Something came up today that has shaken me up. And, not in a good way. I would love to just ignore the situation,
but, being an adult, I have to deal with it.
It is a conflict situation involving money, and I feel that the amount
is unfair, and the request is ballsy. Basically, it is one of the usual
suspects for pulling me into a scarcity mindset. So, the question is, how do I deal with it
without going into a thought spiral, dragging the energy of it into the future,
and getting way off course in the big picture?

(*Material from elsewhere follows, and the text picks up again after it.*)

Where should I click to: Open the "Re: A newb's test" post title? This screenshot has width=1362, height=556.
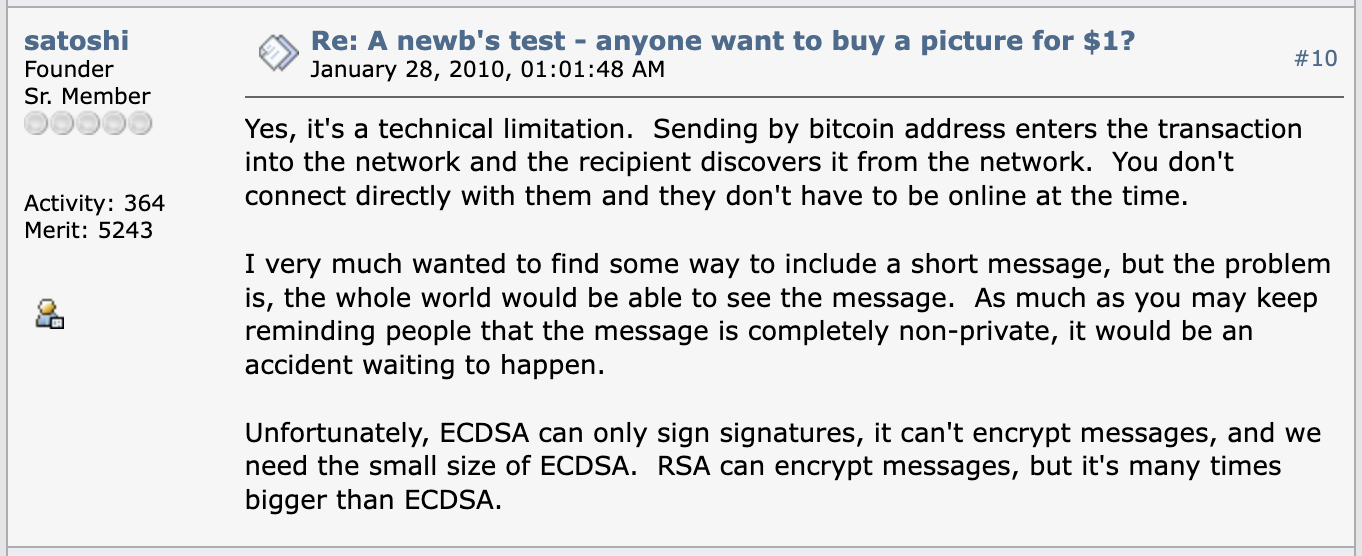click(x=723, y=42)
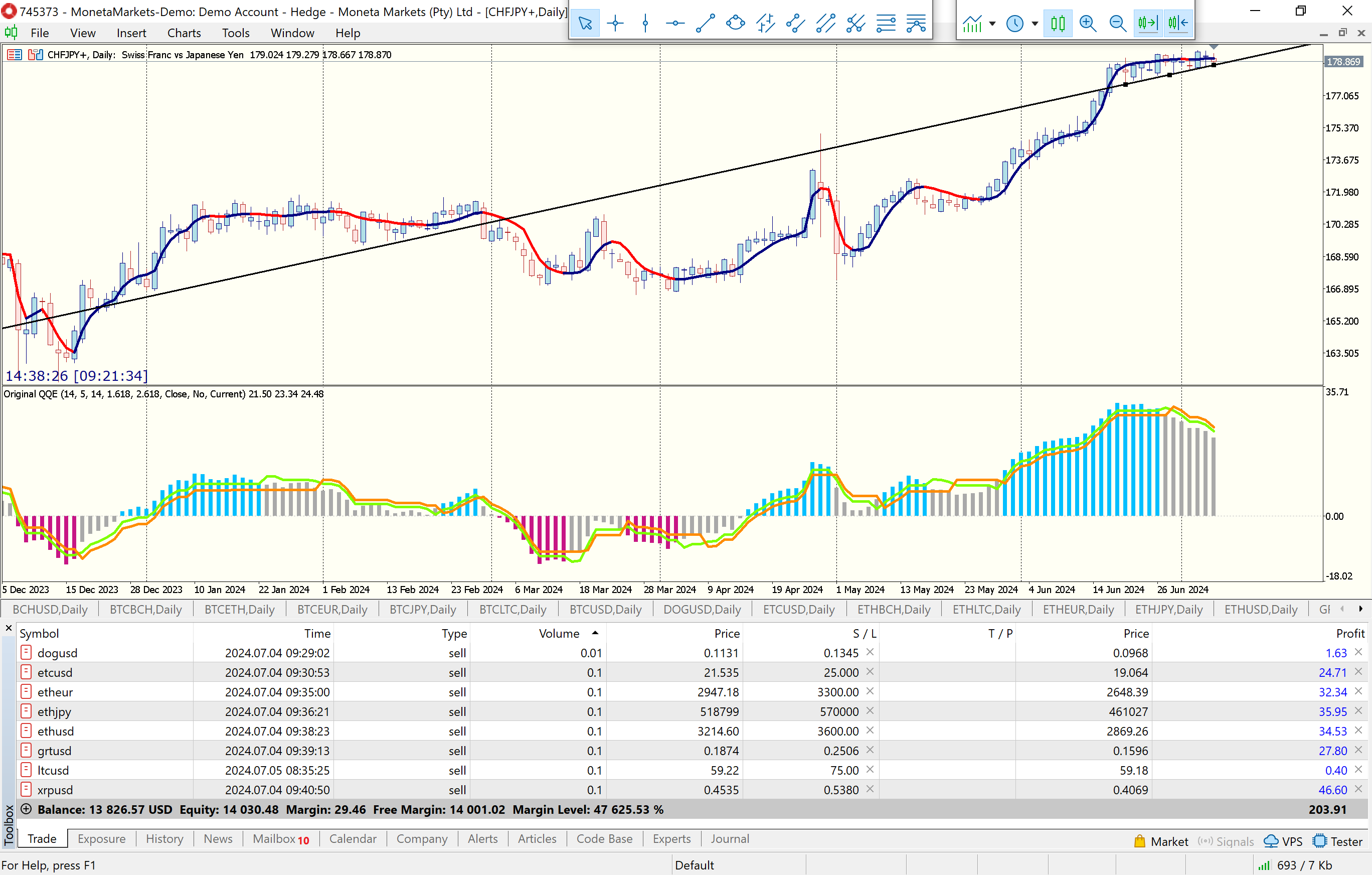Switch to the History tab

pyautogui.click(x=164, y=838)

Identifying this (our reactions) as a part of a pattern, is
a good first step. I hate to use the
word trigger, but if it is terminology that resonates with you, feel free to
think of it that way. Situations that
pull us down the rabbit hole before we have a chance to think about our
reaction can have a lot of influence in our life, especially if we are
operating on default mode. Going with
the flow of this type of situation is not a great approach because it often
reinforces thought patterns, reactions and triggers emotional responses that
are part of subconscious programming. Identifying this is happening and taking steps
to get control of the situation are critical.

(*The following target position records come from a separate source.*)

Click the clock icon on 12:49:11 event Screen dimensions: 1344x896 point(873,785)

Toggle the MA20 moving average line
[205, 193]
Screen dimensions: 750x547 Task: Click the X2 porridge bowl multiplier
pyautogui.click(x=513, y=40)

And, it is never too late to recognize what is happening. Just because you are mid reaction, doesn’t
mean you can’t press the pause button and decide how you want to react, rather than
your impulsive reaction.
The good news is, we
can change this. We can reprogram
ourselves. And we certainly don’t need
to go with every situation into drama, stress, conflict and pain. Mind the gap between stimulus and
response. Use the gap to get control of
your emotions. Decide how you can
respond with integrity and love. Put it
into action. Reflect after the situation
is no longer urgent. During your
reflection, take the time to feel the emotions that you need to in order to
resolve the situation. If you feel hurt,
sad, angry, abandoned, taken advantage of, or any of many things, take the time
to feel what you need to. Give it space
to express itself however it needs to.
Maybe you need to celebrate the wins if you were able to speak your
truth and act with integrity. Then, find
your way back through a meditation, take a walk, exercise, act mindfully, or do
another exercise to clear the energy around it.

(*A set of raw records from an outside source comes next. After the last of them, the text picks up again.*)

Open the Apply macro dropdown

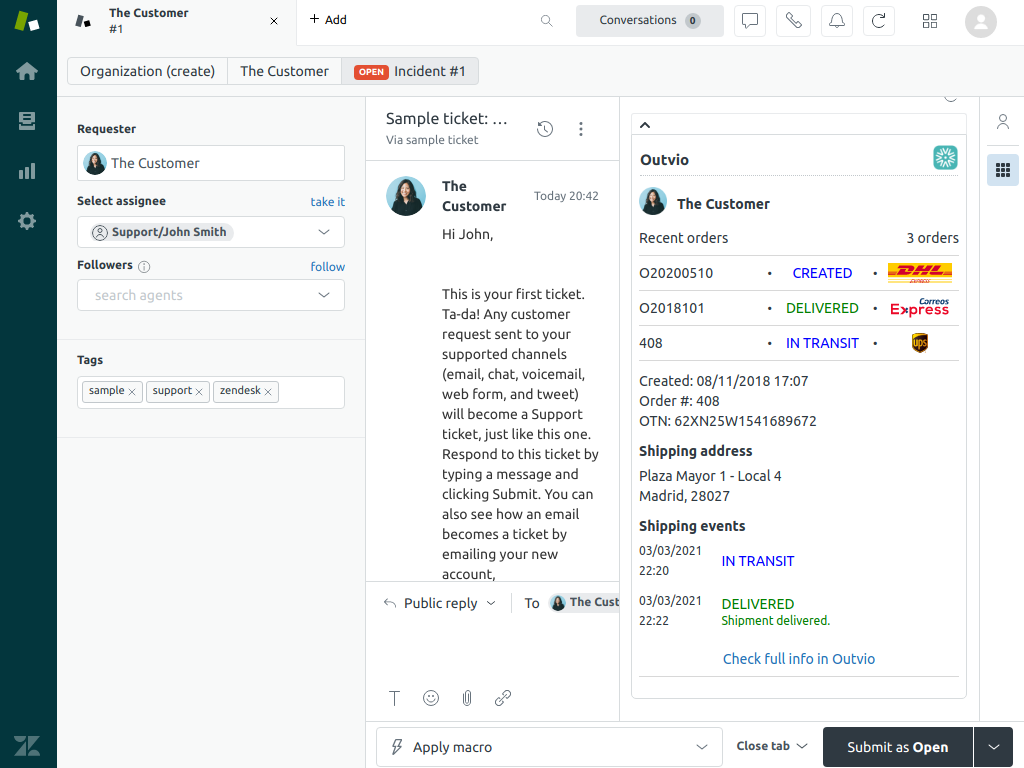[x=549, y=747]
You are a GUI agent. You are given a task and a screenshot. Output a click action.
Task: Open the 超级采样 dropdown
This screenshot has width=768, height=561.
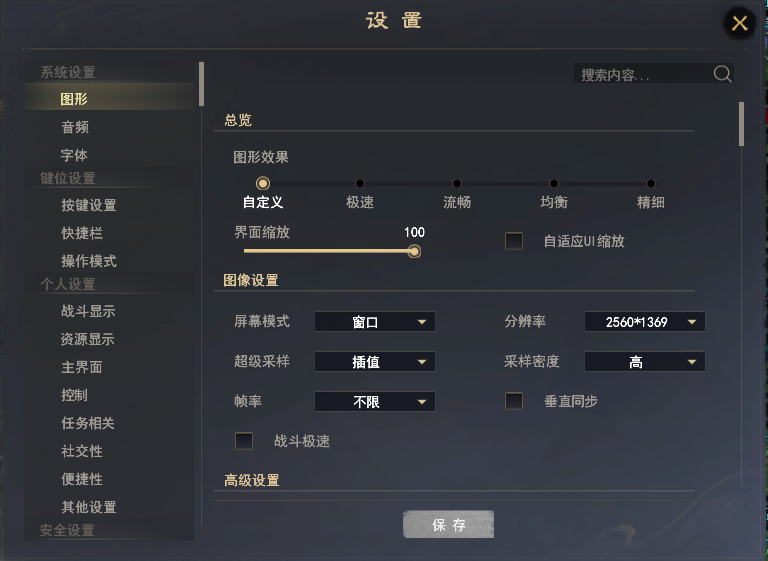coord(375,362)
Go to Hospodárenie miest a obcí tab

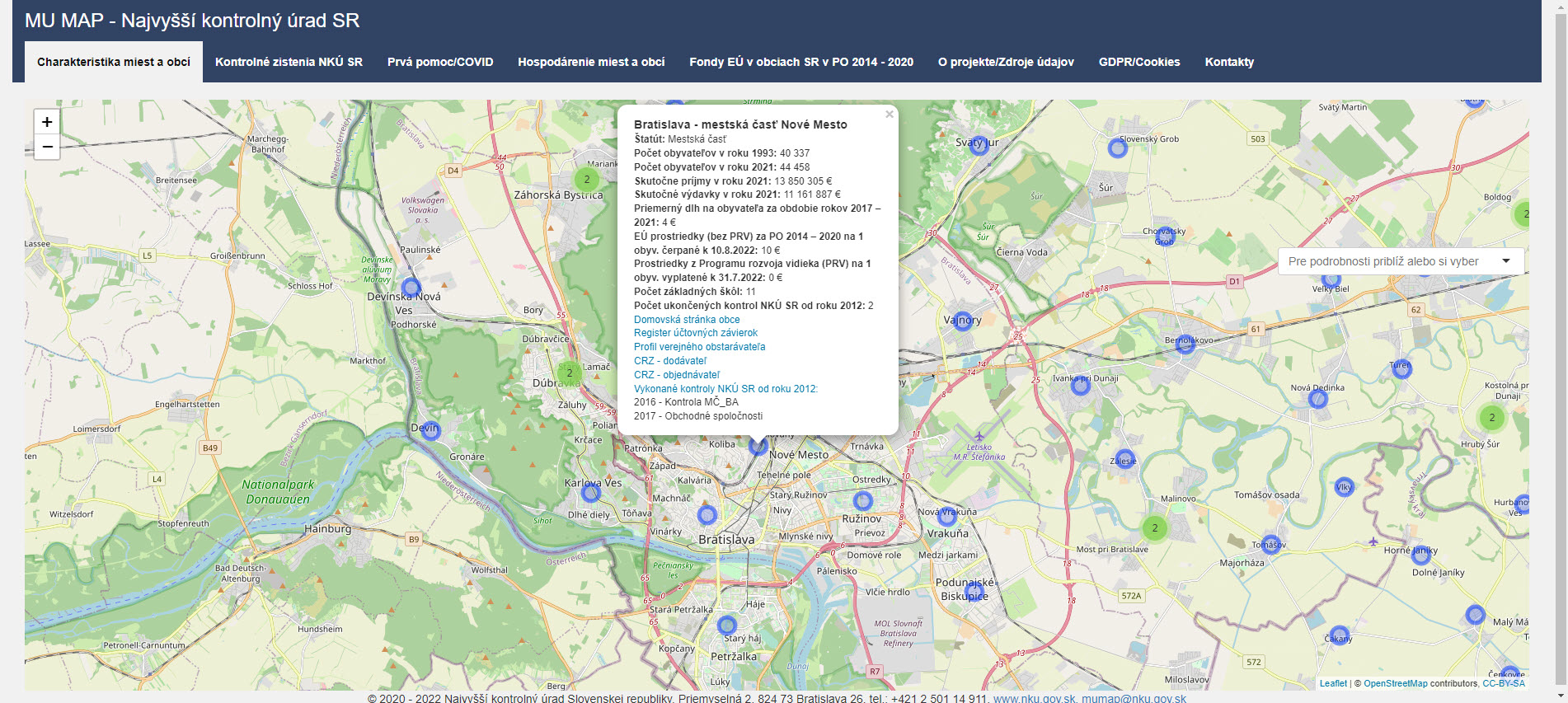coord(591,62)
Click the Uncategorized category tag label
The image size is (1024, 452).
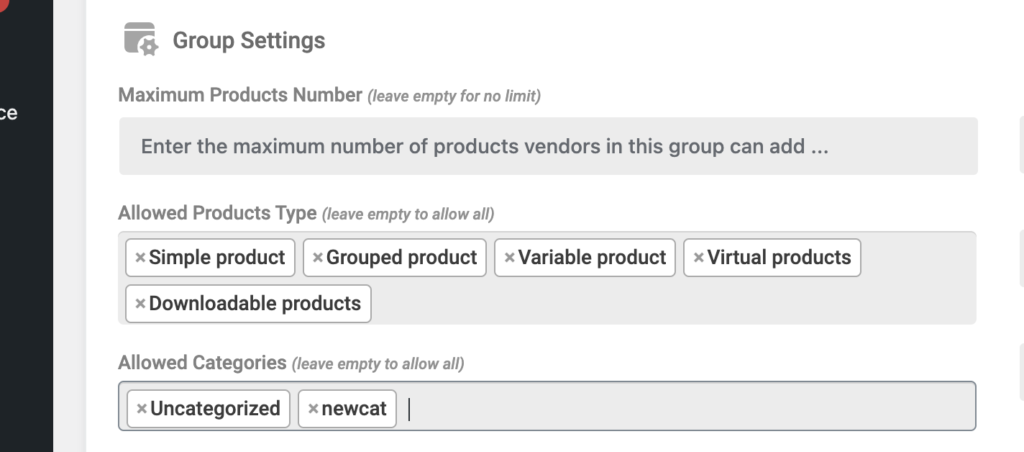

Things that may have served or protected us in the past, but
are not taking us where we want to go in the future may be your subconscious’s
way of protecting you, so don’t feel bad if these things come up. We all have them. We have to power to decide if, or how far
down the rabbit hole we go. The trick is
figuring out you’re reacting in a loop, and putting the breaks on. Make a gap so you can react how you want to,
rather than how you are programmed to.
If you have time, I like to meditate before responding to conflict. 5 minutes can be a game changer. If I can, I do a whole yoga class. It really helps open the gap between stimulus
and response. It also helps me to
identify how I can act with integrity, rather than just lashing out. I usually find the words or actions are clear
once I take some mental space from it.
It also gives you practice in taking your thoughts away from the
situation. (It practices keeping
control, so that when you have to deal with in real time, you are less likely
to fly off the handle, and if you do, you have practiced getting back to a
I realize this is so much easier to say than to do. But, like all things, practice helps to
strengthen the neural pathways in the brain that control your reactions. So even if you are able to interrupt the process
of anger, thought spirals, fear, whatever it has stirred up that you don’t want
to create more of, it is a win.
Awareness is so powerful. Maybe
you aren’t able to take control this time, but you identify that it is one of
these loops. Next time, you have a plan,
and can react differently then. Keep on
practicing, keep on strengthening. You
can do it. I can do it. We can make the world a better place if we
can all set an intention to lead with our hearts. To be kind with others AND ourselves.